Why it matters: AI is driving a new wave of lobbying in D.C., with groups ranging from performing artists to major food and beverage distributors signing on with firms as they reckon with how AI is going to change their industries.
- The biggest tech companies still shell out big in Washington, though some have tempered their spend compared with past years.
The big picture: Congressional deadlock due to the drawn-out House speaker race and a near-government shutdown means less lobbying on major spending bills and an overall sense that individual policy bills aren't going to move.

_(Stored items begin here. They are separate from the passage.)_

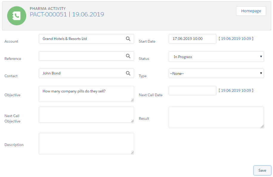The height and width of the screenshot is (177, 273).
Task: Click into the empty Reference field
Action: coord(82,56)
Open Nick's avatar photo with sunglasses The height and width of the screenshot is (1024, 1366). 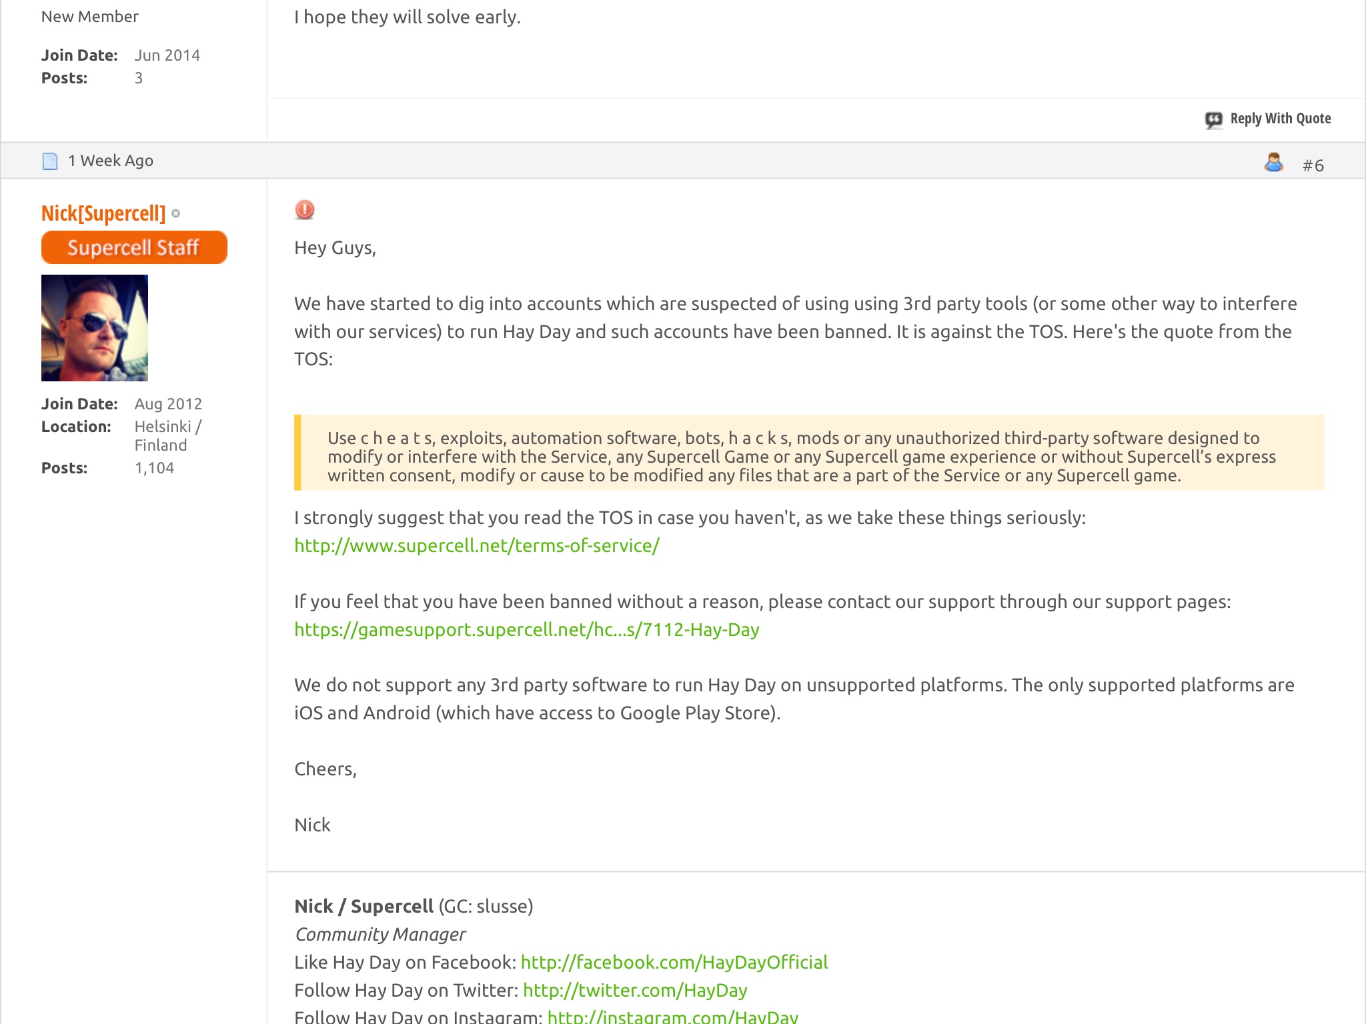pos(95,328)
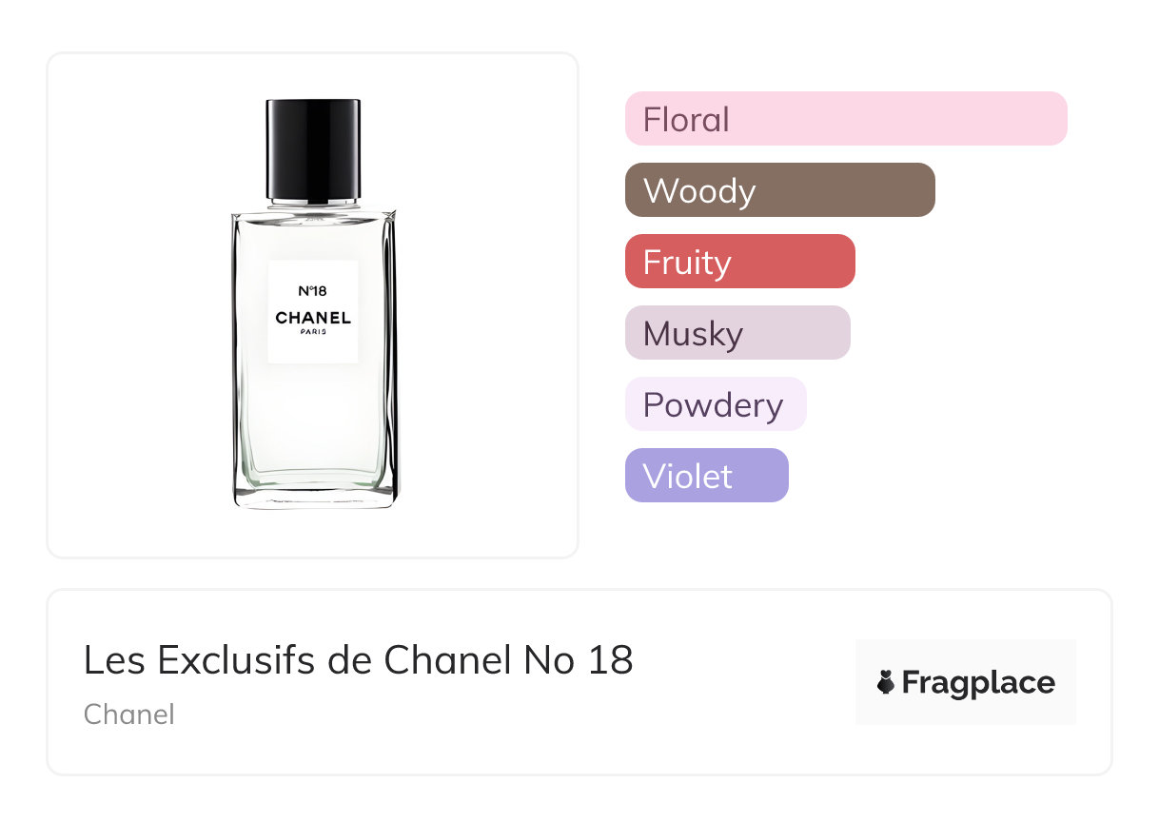Pick the Musky accord bar
This screenshot has width=1159, height=822.
pos(737,333)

- Still, tech companies continue to lobby on legislation that would impact their business models.
- Those include bills on privacy, content moderation, kids' online safety, elections and misinformation, journalism and media, tax, competition, trade and encryption.
By the numbers: In Q3 2023, Meta and Amazon remained at the top of Washington spenders while Google and Apple kept it steady. X, formerly Twitter, spent only $160,000.
- Meta: $5.1M
- Amazon: $4.3M
- ByteDance: $3.8M, a record high for the TikTok owner
- Oracle: $3.2M
- Google: $3M
- Microsoft: $2.3M
- Apple: $1.8M
- IBM: $1.6M
The intrigue: Dozens of companies signed on — or kept services — with lobbying firms to talk AI with lawmakers. Some notable filings:
- Major VC firm Andreessen Horowitz, whose founder Marc Andreessen has been vocal about his opposition to AI regulation, spent $120,000 last quarter, including on AI, registering to lobby for the first time.
- The Recording Industry Association of America spent $1.5M, including on "policies impacting the use of [AI] for creative works," per its filing.
- AARP spent $3.9M last quarter, including on the topic of "age discrimination in hiring through AI."
- Other groups that listed AI in their lobbying disclosures include major league soccer, baseball, football, basketball and hockey; along with Coca-Cola and Nike.
AI focus: AI-specific companies are spending steadily this year, but their numbers pale in comparison with Big Tech counterparts.
- ScaleAI spent $200,000 last quarter, up from $150,000 in Q2. Anthropic, registered to lobby for the first time this year, spent at least $50,000.
- C3.AI spent $60,000 last quarter; Adobe spent $340,000.
- This summer, Anthropic, Google, Microsoft and OpenAI launched a group called the Frontier Model Forum specifically to engage with governments on AI policy. That group does not plan to lobby, per Reuters.